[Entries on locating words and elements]
• • • • • • •

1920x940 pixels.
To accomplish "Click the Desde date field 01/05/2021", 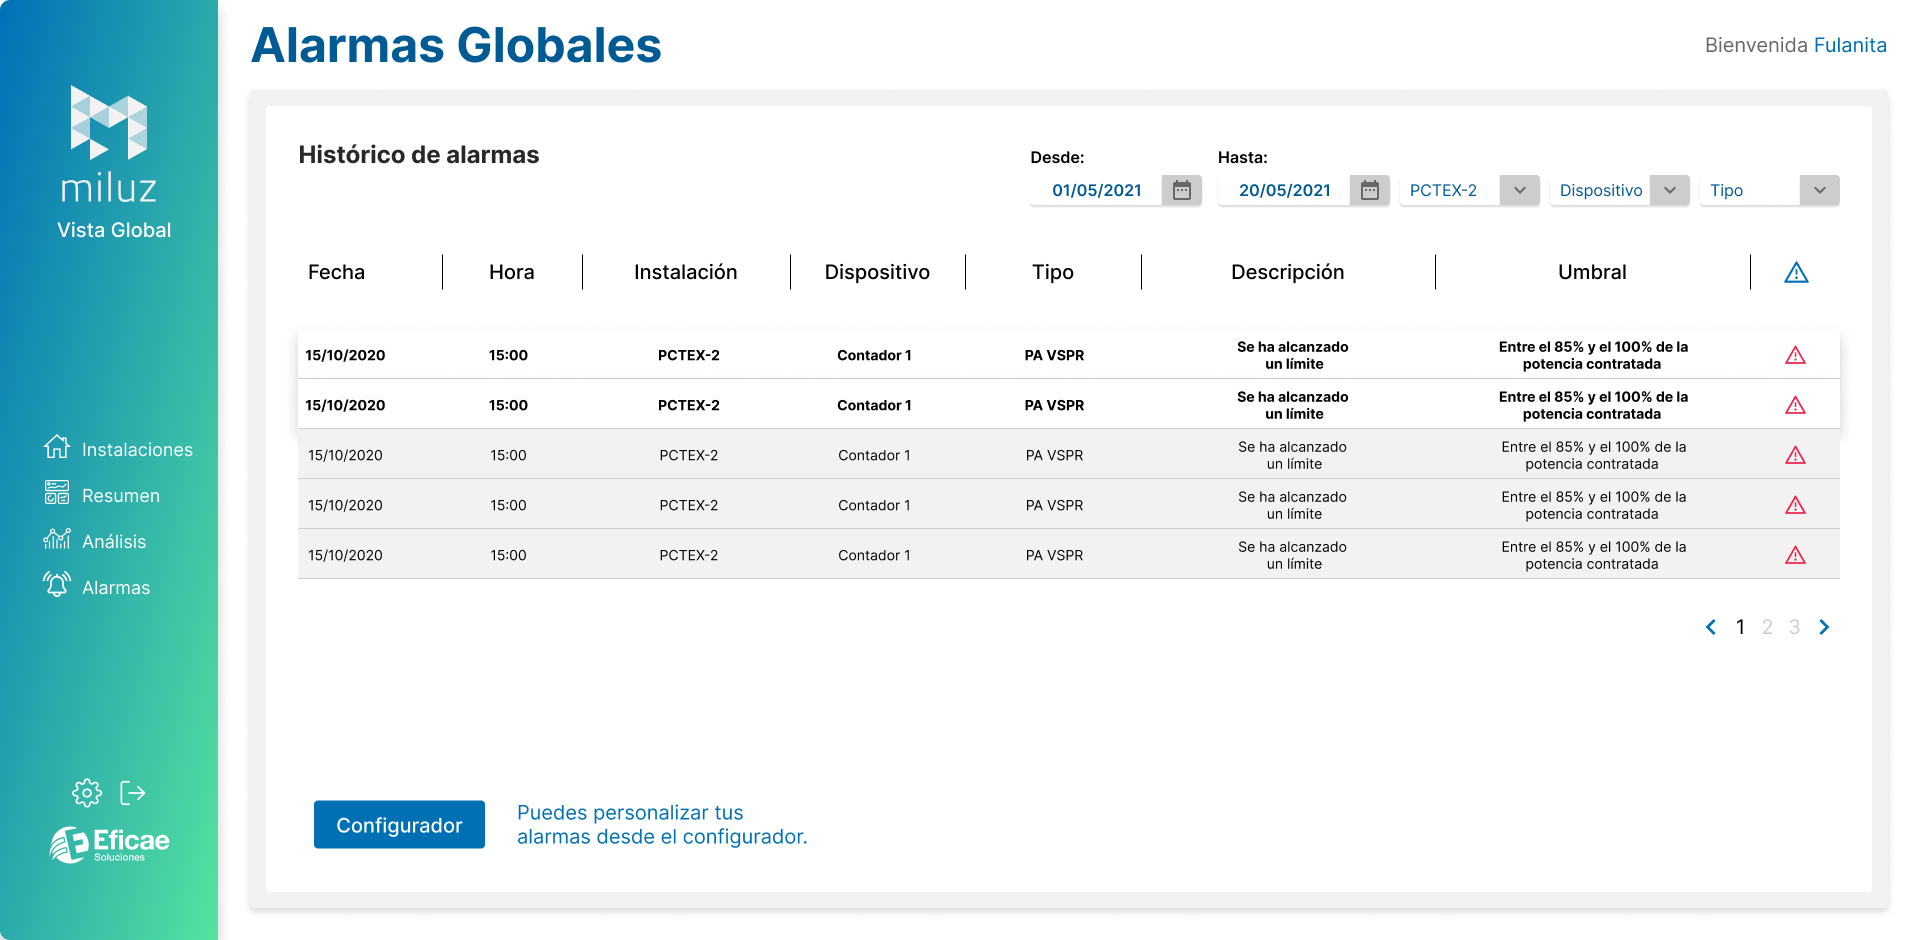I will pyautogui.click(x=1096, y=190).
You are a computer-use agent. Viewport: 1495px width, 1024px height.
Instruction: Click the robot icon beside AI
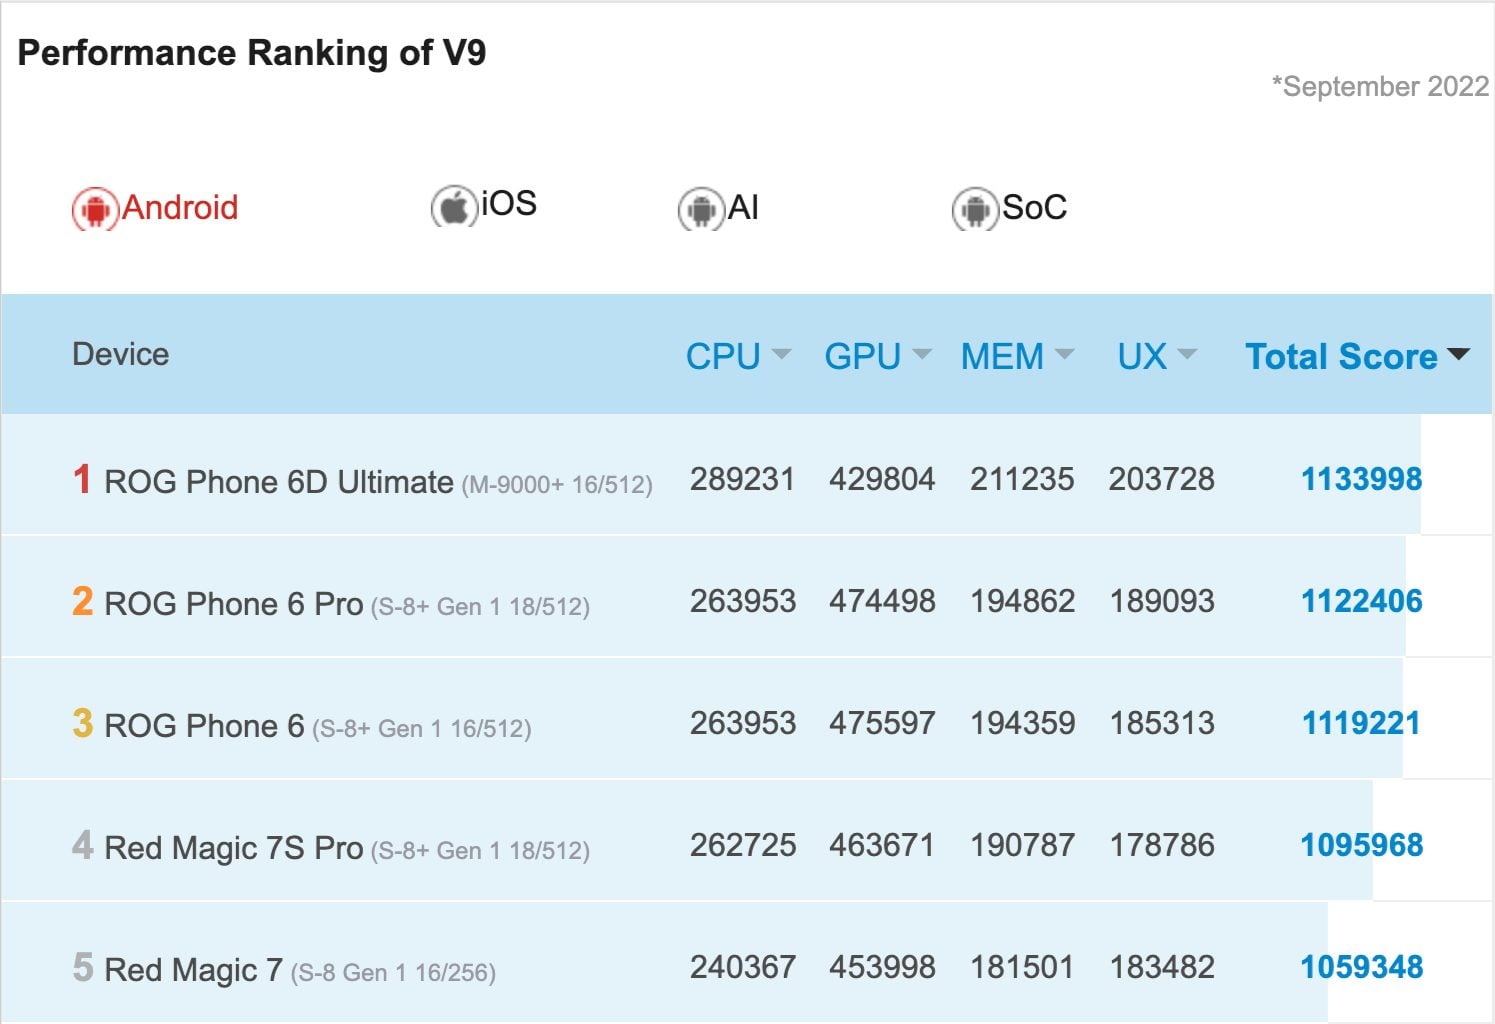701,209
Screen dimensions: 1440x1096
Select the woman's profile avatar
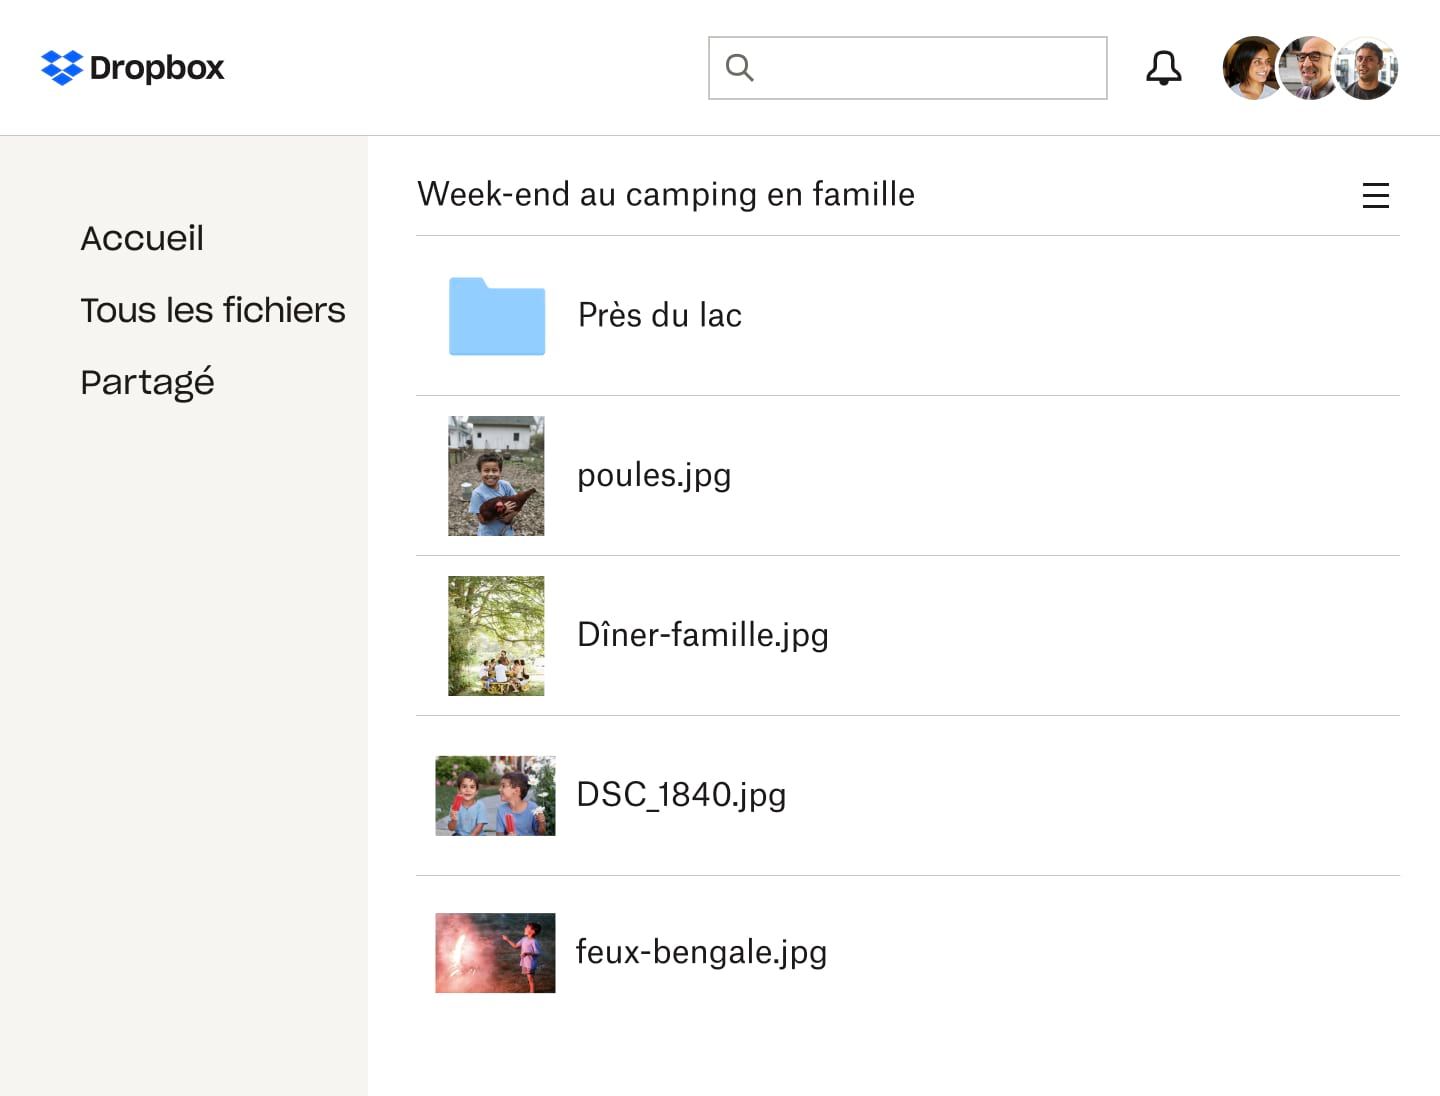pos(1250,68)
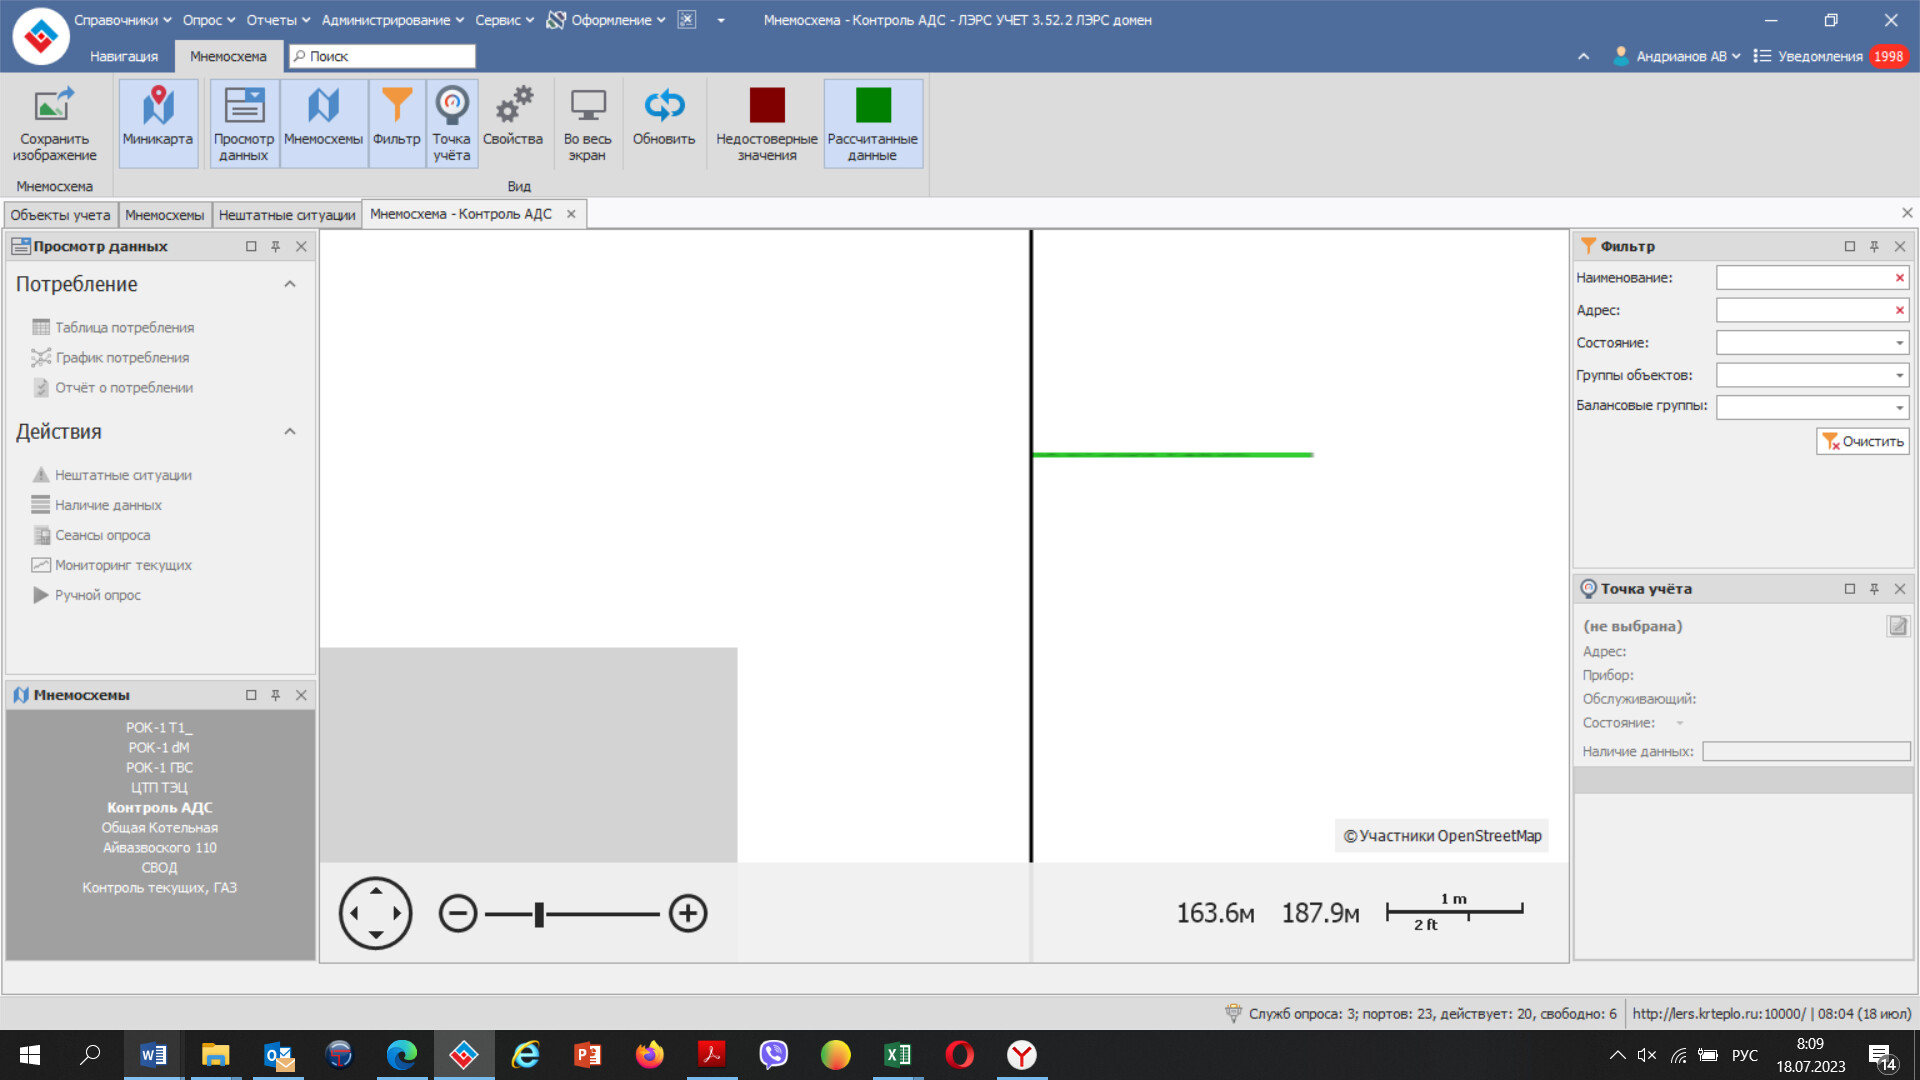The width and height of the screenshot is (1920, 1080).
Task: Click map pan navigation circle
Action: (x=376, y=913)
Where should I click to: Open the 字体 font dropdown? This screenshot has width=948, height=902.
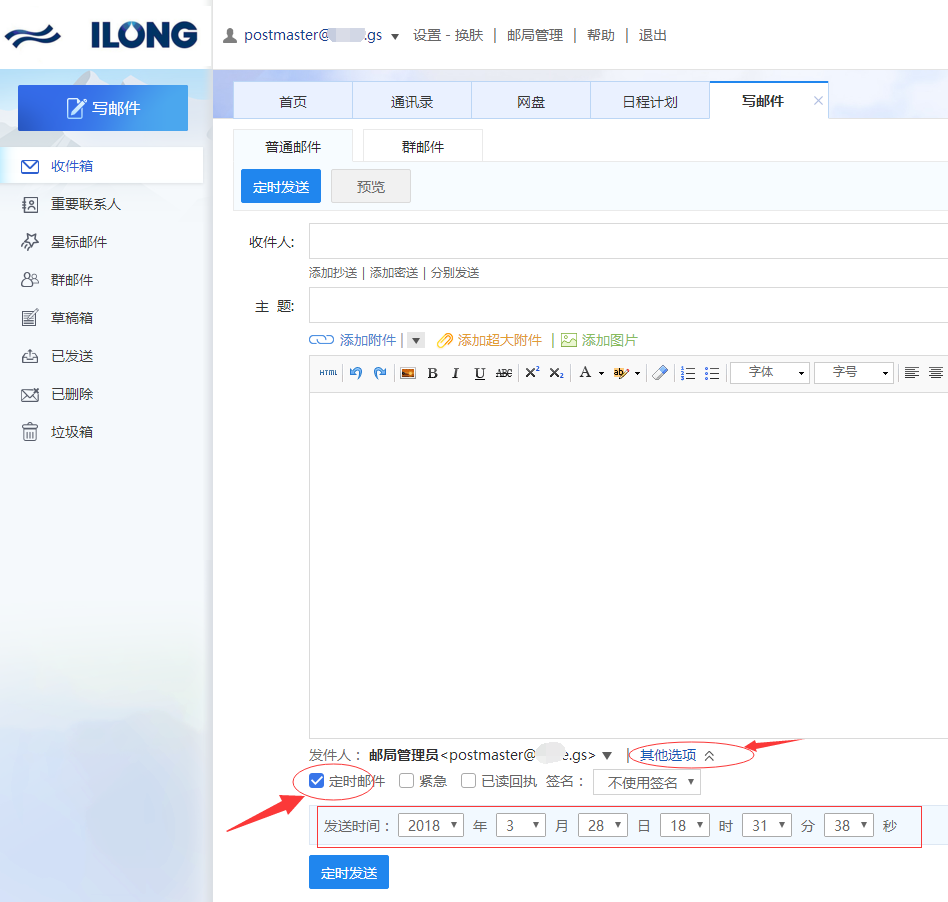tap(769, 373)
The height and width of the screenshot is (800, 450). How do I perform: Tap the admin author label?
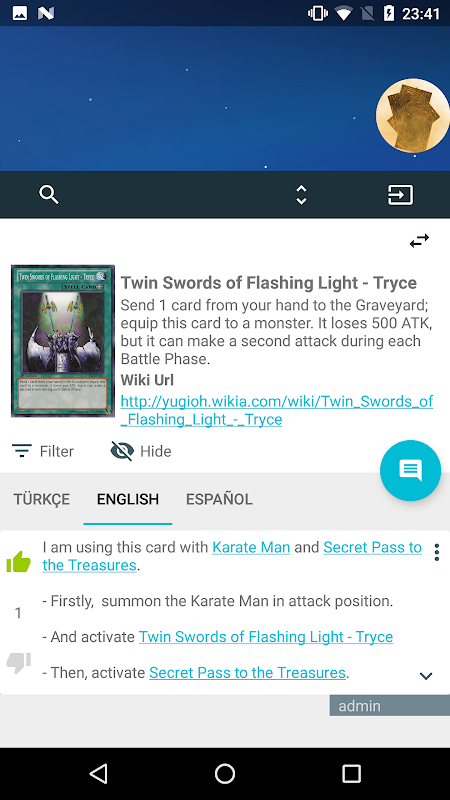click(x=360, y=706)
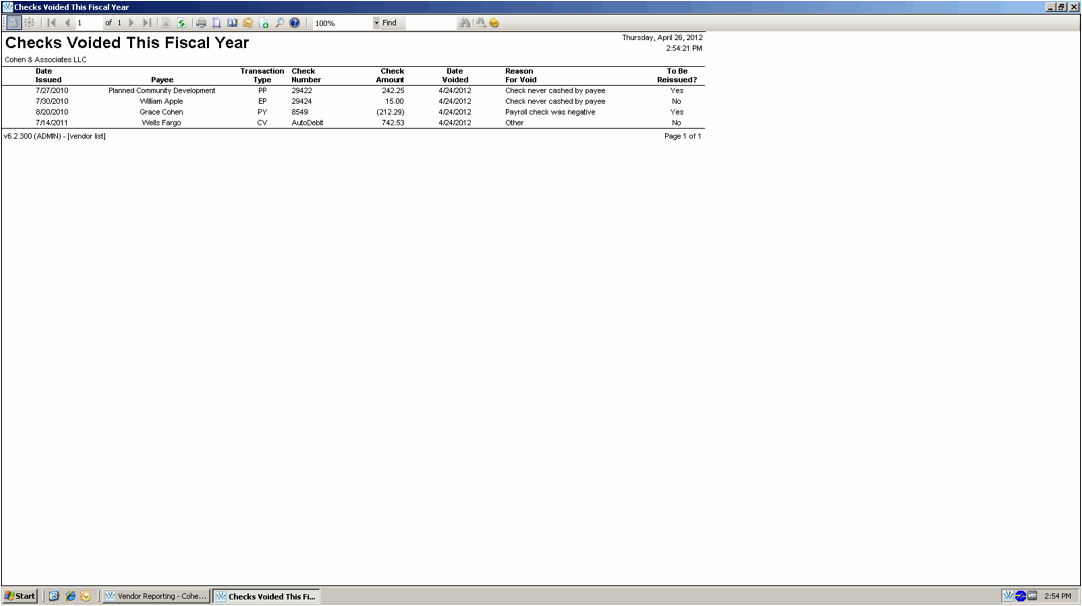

• • • • • • •

Directions.
Retype the part of the records that opens with the line containing "Where should I" and runs through the end of the records, leaving out the pictures.

Expected answer.
Where should I click to: Open the 字体 font dropdown? This screenshot has width=948, height=902.
tap(769, 373)
The height and width of the screenshot is (800, 450). How do I perform: Tap the admin author label?
click(x=360, y=706)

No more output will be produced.